Many doctors do believe the vaccines are safe for pregnant women. But in the absence of hard data, they say it is difficult to make a blanket recommendation. The memory of the thalidomide scandal of the 1960s ― in which thousands of babies across nearly 50 countries died within months of being born and others lived with developmental problems due to pregnant women taking the anti-morning sickness drug ― still looms large.
The lack of clear guidance is what led Alyson Shontell, co-editor-in-chief of Business Insider, to take to Twitter in search of answers. Her doctor in New Jersey talked her through the available evidence and guidance from different authorities, she says, but stopped short of giving her a recommendation either way.
“Is there a good resource to help pregnant women weigh the pros and cons of getting a covid vaccine?” she tweeted in mid-March. “My doctor refused to give me any advice saying he ‘didn’t want to be on the wrong side of history.’”
Even as a journalist accustomed to researching complex issues, Shontell told The Fuller Project the available information seemed unclear and that, while her family was encouraging her to get the vaccine, her doctor’s hesitancy made her pause.
“As a pregnant person, you know, it is frustrating to feel like you’re making such a monumental decision kind of alone,” Shontell says.

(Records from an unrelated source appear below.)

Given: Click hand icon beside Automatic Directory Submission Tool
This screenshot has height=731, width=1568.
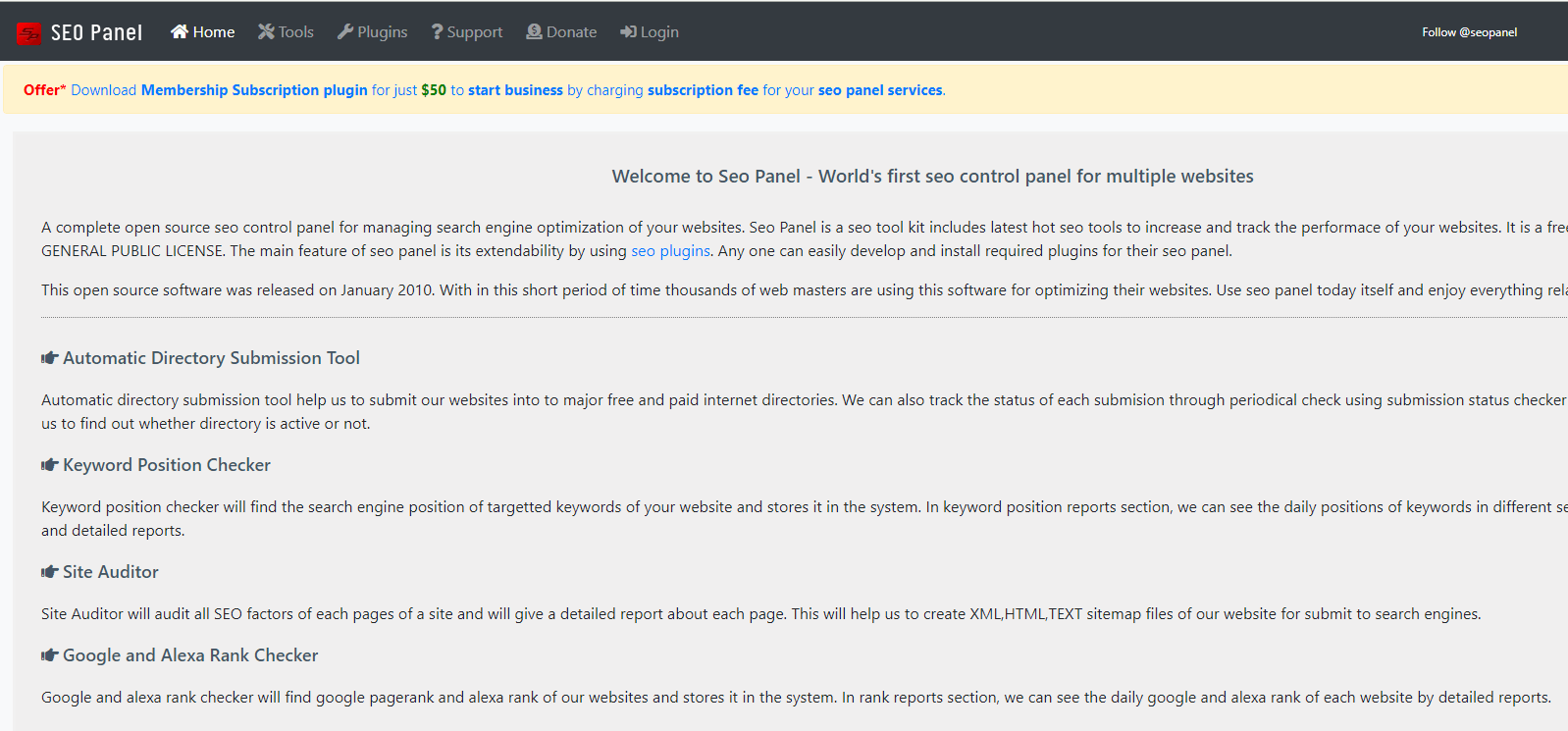Looking at the screenshot, I should click(49, 358).
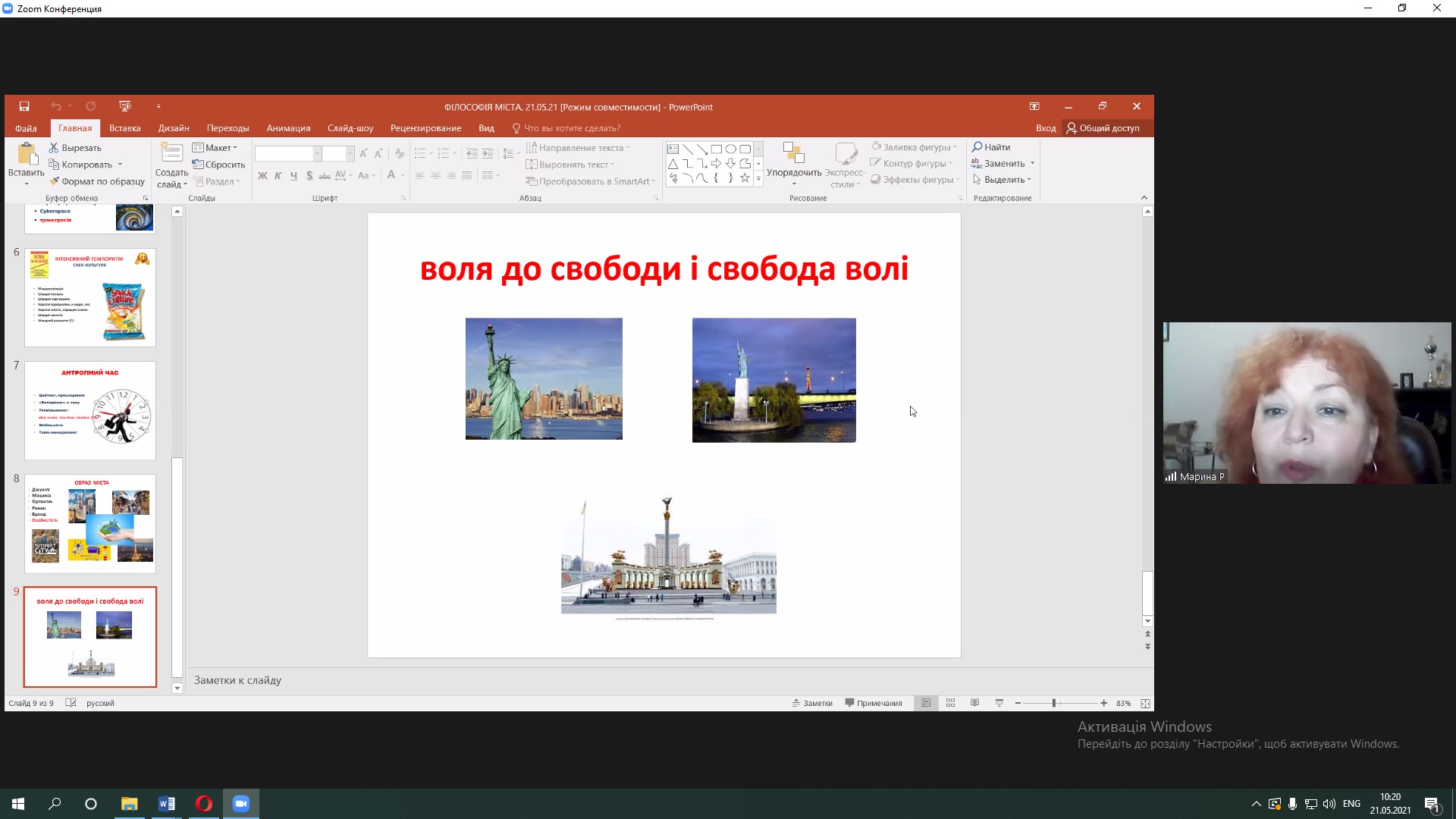This screenshot has width=1456, height=819.
Task: Expand the shapes gallery more arrow
Action: (758, 179)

In the end, she decided to get vaccinated at 30 weeks pregnant. She believes she was the first of her doctor’s pregnant patients to be vaccinated. “It was a little bit weird to feel like a guinea pig,” she says.
Even where pregnant and lactating people are eligible, there have been reports of vaccinators turning people away or advising them to “pump and dump” after vaccination, which experts say is not necessary.

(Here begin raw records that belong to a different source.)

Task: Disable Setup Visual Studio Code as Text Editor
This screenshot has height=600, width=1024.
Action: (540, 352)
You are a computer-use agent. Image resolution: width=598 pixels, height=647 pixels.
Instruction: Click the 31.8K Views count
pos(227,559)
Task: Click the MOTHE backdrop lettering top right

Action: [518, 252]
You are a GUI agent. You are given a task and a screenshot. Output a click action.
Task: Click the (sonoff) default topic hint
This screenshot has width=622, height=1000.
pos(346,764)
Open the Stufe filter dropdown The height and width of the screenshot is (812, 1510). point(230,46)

The information vacuum has allowed misinformation to spread, at a time when people are relying on the internet and messaging apps like WhatsApp. One unfounded rumor claims that the vaccines could cause infertility; another is that they cause miscarriage. There is no evidence to support either claim.
“There has been a massive problem with rumors about the vaccine, even amongst healthcare professionals,” Zara says. She understands that the lack of data makes people nervous because “the last thing anyone would want is to be responsible for giving something that there’s even a tiny chance could be harmful.”

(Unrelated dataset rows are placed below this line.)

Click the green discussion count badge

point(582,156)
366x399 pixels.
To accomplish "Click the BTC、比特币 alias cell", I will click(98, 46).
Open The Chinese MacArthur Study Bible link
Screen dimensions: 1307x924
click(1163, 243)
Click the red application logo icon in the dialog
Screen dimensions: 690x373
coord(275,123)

But in the bid to protect pregnant women and their fetuses by excluding them from clinical trials, and subsequently withholding vaccines or providing unclear guidance, Zara says pregnant women like herself have ultimately been exposed to further risk.
“There are women out there who are pregnant and exposed,” she says. “They know we’re at risk…and there’s a vaccine that could stop some of us getting [sick] or worse.”
Jessica Abrahams reported from the U.K. Nasibo Kabale, a reporter at the Daily Nation in Kenya, contributed reporting from Kenya.
*Zara (not her real name) requested anonymity for this article, citing concerns she could be penalized by her employer for speaking out.